When artist Lorna May Wadsworth decided to make a bold statement by depicting Jesus as a black man in a reproduction of Leonardo da Vinci’s 15th-century work, “The Last Supper, at St. Alban’ Cathedral in the United Kingdom, she used a Jamaican as the model for her interpretation.
The reproduction of the “Last Supper” that includes a black Jesus was installed at the Altar of the Persecuted in the North Transept of St. Albans in support of the Black Lives Matter Movement. The original work was painted by Wadsworth in 2010 and had been on display at a church in Gloucestershire. St. Albans said the cathedral’s decision to display the picture had spurred a nationwide conversation. The original da Vinci mural was painted for the Convent of Santa Maria delle Grazia in Milan, Italy. The original painting by Wadsworth now hangs in St. George’s Church in Nailsworth, Gloucestershire.
The reproduced picture, which is eight-feet-eight-inches high forms part of a prayer installation to commemorate the cathedral’s re-opening, and it was meant to call on worshippers to “look with fresh eyes at something you think you know.” The Very Reverend Dr. Jeffrey John, the dean of the cathedral, stated that “Our faith teaches that we are all made equally in the image of God, and that God is a God of justice.”
Wadsworth says, “I cast Jamaican born model Tafari Hinds as my Jesus to make people question the myth we have created in the West that he had fair hair and blue eyes – my portrayal of him is just as ‘accurate’ as the idea we have that he looked like a Florentine.”

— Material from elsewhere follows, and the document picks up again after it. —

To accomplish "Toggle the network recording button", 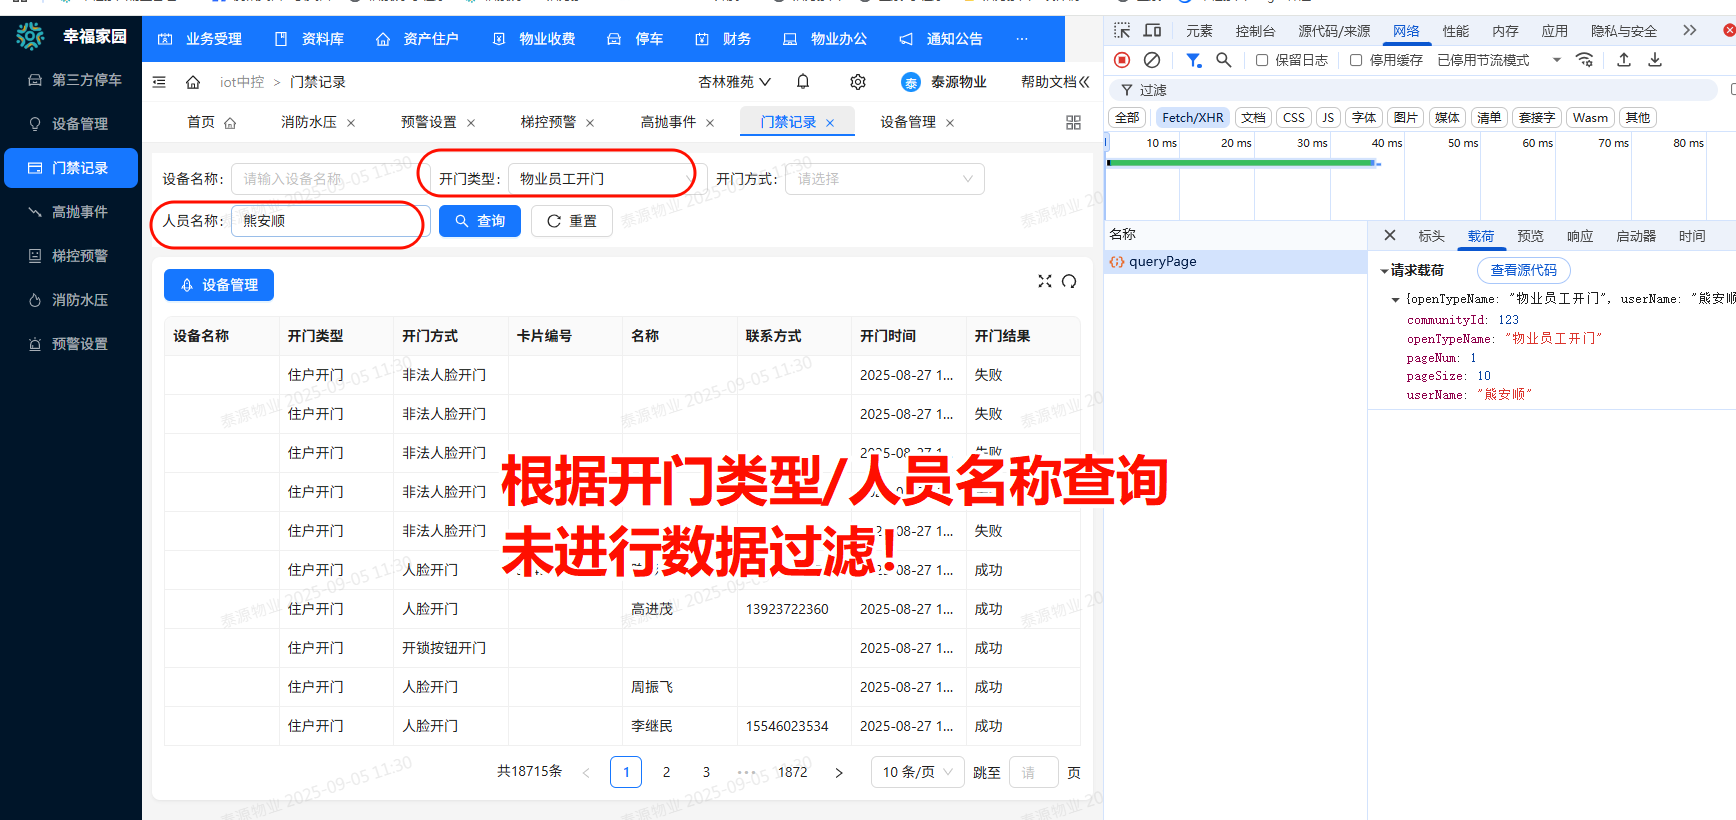I will [1122, 60].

St. Albans issued a statement saying that “We stand with the Black Lives Matter movement to be allies for change, building a strong, just and fair community where the dignity of every human being is honored and celebrated, where black voices are heard, and where black lives matter.” An additional statement from a spokesperson for the cathedral noted that it does not “uncritically support any political organization.”

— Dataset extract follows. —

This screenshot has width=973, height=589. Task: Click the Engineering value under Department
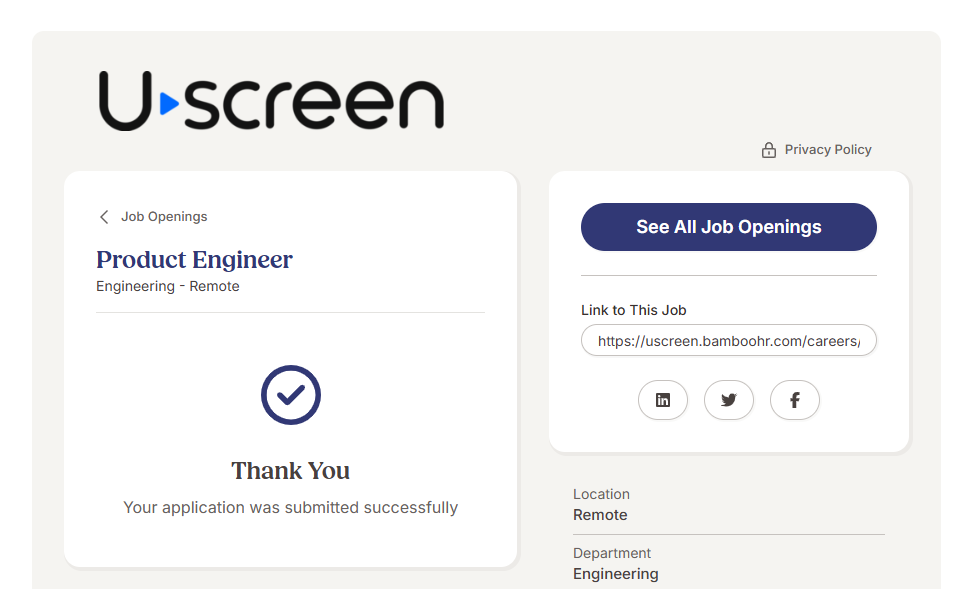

The St. Albans Black Lives Matter group is not affiliated with the United Kingdom Black Lives Matter movement, but is a separate group that was established to support the response of the city to the movement. The group said the picture “was not about the accurate portrayal of Jesus’ appearance” but was intended to promote a ” conversation about how history is often whitewashed.” According to Shelley Hayles of the St. Albans’ group, “Much of our society has had no problem accepting the inaccurate portrayal of a ‘white’ Jesus, but are quick to take issue with a ‘black’ Jesus and this is just another example of the systemic racism in the UK. The bold statement by St Albans Cathedral has brought about a countywide conversation which would have been unlikely to happen before Black Lives Matter gained momentum.”